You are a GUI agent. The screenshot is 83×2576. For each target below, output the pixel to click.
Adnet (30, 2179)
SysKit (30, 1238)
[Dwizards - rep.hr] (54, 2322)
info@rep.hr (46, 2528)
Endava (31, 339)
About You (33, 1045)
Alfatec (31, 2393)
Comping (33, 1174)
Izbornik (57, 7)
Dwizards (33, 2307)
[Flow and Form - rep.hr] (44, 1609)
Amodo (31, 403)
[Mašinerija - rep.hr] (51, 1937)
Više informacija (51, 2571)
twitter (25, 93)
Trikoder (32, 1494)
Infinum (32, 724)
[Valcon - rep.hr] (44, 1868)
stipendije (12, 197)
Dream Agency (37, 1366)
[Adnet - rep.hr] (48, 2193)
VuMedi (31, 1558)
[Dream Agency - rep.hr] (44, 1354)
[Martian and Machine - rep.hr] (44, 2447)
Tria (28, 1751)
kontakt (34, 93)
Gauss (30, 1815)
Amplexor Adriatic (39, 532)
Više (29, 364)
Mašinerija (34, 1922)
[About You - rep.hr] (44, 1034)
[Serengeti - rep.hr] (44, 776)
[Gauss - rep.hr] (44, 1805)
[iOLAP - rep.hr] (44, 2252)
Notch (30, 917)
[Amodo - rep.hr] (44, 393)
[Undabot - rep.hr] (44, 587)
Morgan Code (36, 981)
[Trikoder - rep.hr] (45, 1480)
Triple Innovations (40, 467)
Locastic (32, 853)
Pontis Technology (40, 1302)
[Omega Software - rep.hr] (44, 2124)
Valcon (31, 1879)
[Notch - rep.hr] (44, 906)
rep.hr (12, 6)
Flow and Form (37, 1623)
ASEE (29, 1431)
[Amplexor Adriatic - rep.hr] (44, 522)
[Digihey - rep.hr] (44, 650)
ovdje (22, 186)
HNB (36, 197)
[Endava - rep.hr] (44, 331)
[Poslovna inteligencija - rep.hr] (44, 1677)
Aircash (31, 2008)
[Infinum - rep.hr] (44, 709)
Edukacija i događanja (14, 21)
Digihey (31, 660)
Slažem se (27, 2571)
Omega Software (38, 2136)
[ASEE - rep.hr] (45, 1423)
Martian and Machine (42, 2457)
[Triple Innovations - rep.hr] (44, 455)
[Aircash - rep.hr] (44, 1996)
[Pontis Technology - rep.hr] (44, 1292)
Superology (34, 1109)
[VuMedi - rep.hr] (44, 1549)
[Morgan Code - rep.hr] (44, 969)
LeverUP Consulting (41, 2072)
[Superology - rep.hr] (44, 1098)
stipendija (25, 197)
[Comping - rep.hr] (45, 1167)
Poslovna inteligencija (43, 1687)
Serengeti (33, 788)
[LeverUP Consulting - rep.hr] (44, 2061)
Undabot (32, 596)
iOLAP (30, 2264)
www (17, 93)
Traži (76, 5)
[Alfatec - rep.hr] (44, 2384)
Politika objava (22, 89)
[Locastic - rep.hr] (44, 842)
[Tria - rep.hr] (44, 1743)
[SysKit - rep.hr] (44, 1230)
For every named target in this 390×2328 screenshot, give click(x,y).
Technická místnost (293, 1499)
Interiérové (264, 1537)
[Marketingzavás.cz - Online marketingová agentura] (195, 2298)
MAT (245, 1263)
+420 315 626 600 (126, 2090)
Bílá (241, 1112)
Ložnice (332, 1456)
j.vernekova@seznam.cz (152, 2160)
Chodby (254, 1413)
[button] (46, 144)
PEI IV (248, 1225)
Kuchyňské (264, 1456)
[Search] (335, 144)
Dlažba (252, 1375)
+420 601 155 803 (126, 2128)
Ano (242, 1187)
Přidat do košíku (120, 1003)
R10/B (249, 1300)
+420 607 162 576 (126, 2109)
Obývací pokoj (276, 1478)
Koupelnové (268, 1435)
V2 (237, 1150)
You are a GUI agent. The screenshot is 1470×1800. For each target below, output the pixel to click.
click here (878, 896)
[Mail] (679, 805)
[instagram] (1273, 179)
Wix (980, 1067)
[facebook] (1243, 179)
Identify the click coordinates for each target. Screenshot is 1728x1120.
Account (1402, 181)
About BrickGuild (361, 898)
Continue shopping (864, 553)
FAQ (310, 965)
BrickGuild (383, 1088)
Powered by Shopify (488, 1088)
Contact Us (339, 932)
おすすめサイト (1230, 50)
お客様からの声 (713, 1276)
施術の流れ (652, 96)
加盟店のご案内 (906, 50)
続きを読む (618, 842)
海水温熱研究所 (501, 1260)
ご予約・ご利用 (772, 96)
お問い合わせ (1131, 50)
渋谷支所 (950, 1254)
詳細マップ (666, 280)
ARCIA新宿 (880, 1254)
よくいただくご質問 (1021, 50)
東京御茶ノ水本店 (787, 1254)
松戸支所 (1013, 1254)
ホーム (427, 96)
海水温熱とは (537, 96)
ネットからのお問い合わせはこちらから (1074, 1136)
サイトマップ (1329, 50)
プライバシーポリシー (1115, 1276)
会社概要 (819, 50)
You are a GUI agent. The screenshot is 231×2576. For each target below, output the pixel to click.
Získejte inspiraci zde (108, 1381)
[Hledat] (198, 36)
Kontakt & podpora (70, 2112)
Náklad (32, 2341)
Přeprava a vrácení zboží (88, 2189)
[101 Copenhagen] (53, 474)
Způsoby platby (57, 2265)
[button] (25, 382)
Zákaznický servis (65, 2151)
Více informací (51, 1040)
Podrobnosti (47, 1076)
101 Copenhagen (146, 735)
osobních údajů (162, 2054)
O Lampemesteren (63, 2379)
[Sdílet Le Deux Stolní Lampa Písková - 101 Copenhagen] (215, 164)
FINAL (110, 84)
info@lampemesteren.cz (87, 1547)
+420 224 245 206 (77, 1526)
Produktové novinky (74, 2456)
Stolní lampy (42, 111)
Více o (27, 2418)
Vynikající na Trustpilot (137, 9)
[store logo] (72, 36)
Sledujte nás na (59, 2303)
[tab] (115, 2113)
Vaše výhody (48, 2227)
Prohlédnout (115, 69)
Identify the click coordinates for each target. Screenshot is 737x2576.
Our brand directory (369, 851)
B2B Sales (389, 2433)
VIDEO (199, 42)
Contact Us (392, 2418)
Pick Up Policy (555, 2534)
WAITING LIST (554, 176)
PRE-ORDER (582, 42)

▶ **Exercise goal**:
Give every line of the material again, exactly as it reads.

▶ **Exercise result**:
You are a GUI agent. The screenshot is 83×2576. For each target below, output the pixel to click.
Adnet (30, 2179)
SysKit (30, 1238)
[Dwizards - rep.hr] (54, 2322)
info@rep.hr (46, 2528)
Endava (31, 339)
About You (33, 1045)
Alfatec (31, 2393)
Comping (33, 1174)
Izbornik (57, 7)
Dwizards (33, 2307)
[Flow and Form - rep.hr] (44, 1609)
Amodo (31, 403)
[Mašinerija - rep.hr] (51, 1937)
Više informacija (51, 2571)
twitter (25, 93)
Trikoder (32, 1494)
Infinum (32, 724)
[Valcon - rep.hr] (44, 1868)
stipendije (12, 197)
Dream Agency (37, 1366)
[Adnet - rep.hr] (48, 2193)
VuMedi (31, 1558)
[Dream Agency - rep.hr] (44, 1354)
[Martian and Machine - rep.hr] (44, 2447)
Tria (28, 1751)
kontakt (34, 93)
Gauss (30, 1815)
Amplexor Adriatic (39, 532)
Više (29, 364)
Mašinerija (34, 1922)
[About You - rep.hr] (44, 1034)
[Serengeti - rep.hr] (44, 776)
[Gauss - rep.hr] (44, 1805)
[iOLAP - rep.hr] (44, 2252)
Notch (30, 917)
[Amodo - rep.hr] (44, 393)
[Undabot - rep.hr] (44, 587)
Morgan Code (36, 981)
[Trikoder - rep.hr] (45, 1480)
Triple Innovations (40, 467)
Locastic (32, 853)
Pontis Technology (40, 1302)
[Omega Software - rep.hr] (44, 2124)
Valcon (31, 1879)
[Notch - rep.hr] (44, 906)
rep.hr (12, 6)
Flow and Form (37, 1623)
ASEE (29, 1431)
[Amplexor Adriatic - rep.hr] (44, 522)
[Digihey - rep.hr] (44, 650)
ovdje (22, 186)
HNB (36, 197)
[Endava - rep.hr] (44, 331)
[Poslovna inteligencija - rep.hr] (44, 1677)
Aircash (31, 2008)
[Infinum - rep.hr] (44, 709)
Edukacija i događanja (14, 21)
Digihey (31, 660)
Slažem se (27, 2571)
Omega Software (38, 2136)
[ASEE - rep.hr] (45, 1423)
Martian and Machine (42, 2457)
[Triple Innovations - rep.hr] (44, 455)
[Aircash - rep.hr] (44, 1996)
[Pontis Technology - rep.hr] (44, 1292)
Superology (34, 1109)
[VuMedi - rep.hr] (44, 1549)
[Morgan Code - rep.hr] (44, 969)
LeverUP Consulting (41, 2072)
[Superology - rep.hr] (44, 1098)
stipendija (25, 197)
[Comping - rep.hr] (45, 1167)
Poslovna inteligencija (43, 1687)
Serengeti (33, 788)
[LeverUP Consulting - rep.hr] (44, 2061)
Undabot (32, 596)
iOLAP (30, 2264)
www (17, 93)
Traži (76, 5)
[Alfatec - rep.hr] (44, 2384)
Politika objava (22, 89)
[Locastic - rep.hr] (44, 842)
[Tria - rep.hr] (44, 1743)
[SysKit - rep.hr] (44, 1230)
For every named target in this 390×2328 screenshot, give click(x,y).
Technická místnost (293, 1499)
Interiérové (264, 1537)
[Marketingzavás.cz - Online marketingová agentura] (195, 2298)
MAT (245, 1263)
+420 315 626 600 (126, 2090)
Bílá (241, 1112)
Ložnice (332, 1456)
j.vernekova@seznam.cz (152, 2160)
Chodby (254, 1413)
[button] (46, 144)
PEI IV (248, 1225)
Kuchyňské (264, 1456)
[Search] (335, 144)
Dlažba (252, 1375)
+420 601 155 803 (126, 2128)
Ano (242, 1187)
Přidat do košíku (120, 1003)
R10/B (249, 1300)
+420 607 162 576 (126, 2109)
Obývací pokoj (276, 1478)
Koupelnové (268, 1435)
V2 (237, 1150)
You are a GUI agent. The screenshot is 1470×1800. For each target below, output the pixel to click.
click here (878, 896)
[Mail] (679, 805)
[instagram] (1273, 179)
Wix (980, 1067)
[facebook] (1243, 179)
Identify the click coordinates for each target. Screenshot is 1728x1120.
Account (1402, 181)
About BrickGuild (361, 898)
Continue shopping (864, 553)
FAQ (310, 965)
BrickGuild (383, 1088)
Powered by Shopify (488, 1088)
Contact Us (339, 932)
おすすめサイト (1230, 50)
お客様からの声 (713, 1276)
施術の流れ (652, 96)
加盟店のご案内 (906, 50)
続きを読む (618, 842)
海水温熱研究所 (501, 1260)
ご予約・ご利用 (772, 96)
お問い合わせ (1131, 50)
渋谷支所 (950, 1254)
詳細マップ (666, 280)
ARCIA新宿 (880, 1254)
よくいただくご質問 (1021, 50)
東京御茶ノ水本店 (787, 1254)
松戸支所 (1013, 1254)
ホーム (427, 96)
海水温熱とは (537, 96)
ネットからのお問い合わせはこちらから (1074, 1136)
サイトマップ (1329, 50)
プライバシーポリシー (1115, 1276)
会社概要 (819, 50)
You are a GUI agent. The screenshot is 231×2576. For each target below, output the pixel to click.
Získejte inspiraci zde (108, 1381)
[Hledat] (198, 36)
Kontakt & podpora (70, 2112)
Náklad (32, 2341)
Přeprava a vrácení zboží (88, 2189)
[101 Copenhagen] (53, 474)
Způsoby platby (57, 2265)
[button] (25, 382)
Zákaznický servis (65, 2151)
Více informací (51, 1040)
Podrobnosti (47, 1076)
101 Copenhagen (146, 735)
osobních údajů (162, 2054)
O Lampemesteren (63, 2379)
[Sdílet Le Deux Stolní Lampa Písková - 101 Copenhagen] (215, 164)
FINAL (110, 84)
info@lampemesteren.cz (87, 1547)
+420 224 245 206 (77, 1526)
Produktové novinky (74, 2456)
Stolní lampy (42, 111)
Více o (27, 2418)
Vynikající na Trustpilot (137, 9)
[store logo] (72, 36)
Sledujte nás na (59, 2303)
[tab] (115, 2113)
Vaše výhody (48, 2227)
Prohlédnout (115, 69)
Identify the click coordinates for each target. Screenshot is 737x2576.
Our brand directory (369, 851)
B2B Sales (389, 2433)
VIDEO (199, 42)
Contact Us (392, 2418)
Pick Up Policy (555, 2534)
WAITING LIST (554, 176)
PRE-ORDER (582, 42)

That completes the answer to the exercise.